Search code examples
pythonregexstringparentheses

Python Regex match parenthesis but not nested parenthesis


Is it possible to match parenthesis like () but not allowing nesting? In other words, I want my regex to match () but not (()) The regex that I am trying is

\(\[^\(\)])

but it does not seem to be working. Can someone explain to me what I'm doing wrong?


Solution

  • If (foo) in x(foo)x shall be matched, but (foo) in ((foo)) not, what you want is not possible with regular expressions, as regular expressions represent regular grammars and all regular grammars are context free. But context (or 'state', as Jonathon Reinhart called it in his comment) is necessary for the distinction between the (foo) substrings in x(foo)x and ((foo)).

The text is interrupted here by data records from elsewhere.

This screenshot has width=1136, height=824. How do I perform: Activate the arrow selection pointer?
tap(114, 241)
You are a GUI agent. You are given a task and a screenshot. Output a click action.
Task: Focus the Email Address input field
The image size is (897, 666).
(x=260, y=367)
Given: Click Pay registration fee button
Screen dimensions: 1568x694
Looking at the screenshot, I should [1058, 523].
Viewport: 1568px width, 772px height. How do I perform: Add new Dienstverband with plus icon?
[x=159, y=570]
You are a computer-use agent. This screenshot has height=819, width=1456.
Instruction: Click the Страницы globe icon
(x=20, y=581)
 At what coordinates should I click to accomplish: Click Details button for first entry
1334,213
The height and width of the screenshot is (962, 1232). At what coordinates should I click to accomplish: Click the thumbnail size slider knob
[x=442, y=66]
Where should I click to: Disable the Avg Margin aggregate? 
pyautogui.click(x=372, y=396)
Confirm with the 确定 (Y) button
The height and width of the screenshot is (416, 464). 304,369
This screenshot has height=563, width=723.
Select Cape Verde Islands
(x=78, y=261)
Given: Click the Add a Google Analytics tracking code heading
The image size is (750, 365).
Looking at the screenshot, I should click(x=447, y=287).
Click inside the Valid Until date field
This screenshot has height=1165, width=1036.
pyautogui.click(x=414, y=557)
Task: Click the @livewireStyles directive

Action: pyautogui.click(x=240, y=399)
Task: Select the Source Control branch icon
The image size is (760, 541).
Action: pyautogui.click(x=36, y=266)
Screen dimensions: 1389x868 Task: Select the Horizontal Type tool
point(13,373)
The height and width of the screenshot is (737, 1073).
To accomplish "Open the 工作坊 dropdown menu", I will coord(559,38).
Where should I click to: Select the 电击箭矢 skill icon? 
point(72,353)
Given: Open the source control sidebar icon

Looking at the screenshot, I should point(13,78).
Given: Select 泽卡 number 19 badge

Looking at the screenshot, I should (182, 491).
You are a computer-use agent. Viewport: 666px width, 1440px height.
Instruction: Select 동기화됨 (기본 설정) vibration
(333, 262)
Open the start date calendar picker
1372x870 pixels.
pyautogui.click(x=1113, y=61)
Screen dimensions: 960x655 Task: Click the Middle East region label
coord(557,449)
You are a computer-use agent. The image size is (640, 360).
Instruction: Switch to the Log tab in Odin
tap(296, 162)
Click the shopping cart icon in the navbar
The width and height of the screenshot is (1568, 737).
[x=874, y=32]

    If you only want to match strings that only consist of a parenthesized substring, without any parentheses (matched or unmatched) in that substring, the following regex will do:

    ^\([^()]*\)$
    
    • ^ and $ 'glue' the pattern to the beginning and end of the string, respectively, thereby excluding partial matches
    • note the arbitrary number of repetitions (…*) of the non-parenthesis character inside the parentheses.
    • note how special characters are not escaped inside a character set, but still have their literal meaning. (Putting backslashes in there would put literal backslashes in the character set. Or in this case out of the character set, due to the negation.)
    • note how the [ starting the character set isn't escaped, because we actually want its special meaning, rather than is literal meaning

    The last two points might be specific to the dialect of regular expressions Python uses.

    So this will match () and (foo) completely, but not (not even partially) (foo)bar), (foo(bar), x(foo), (foo)x or ()().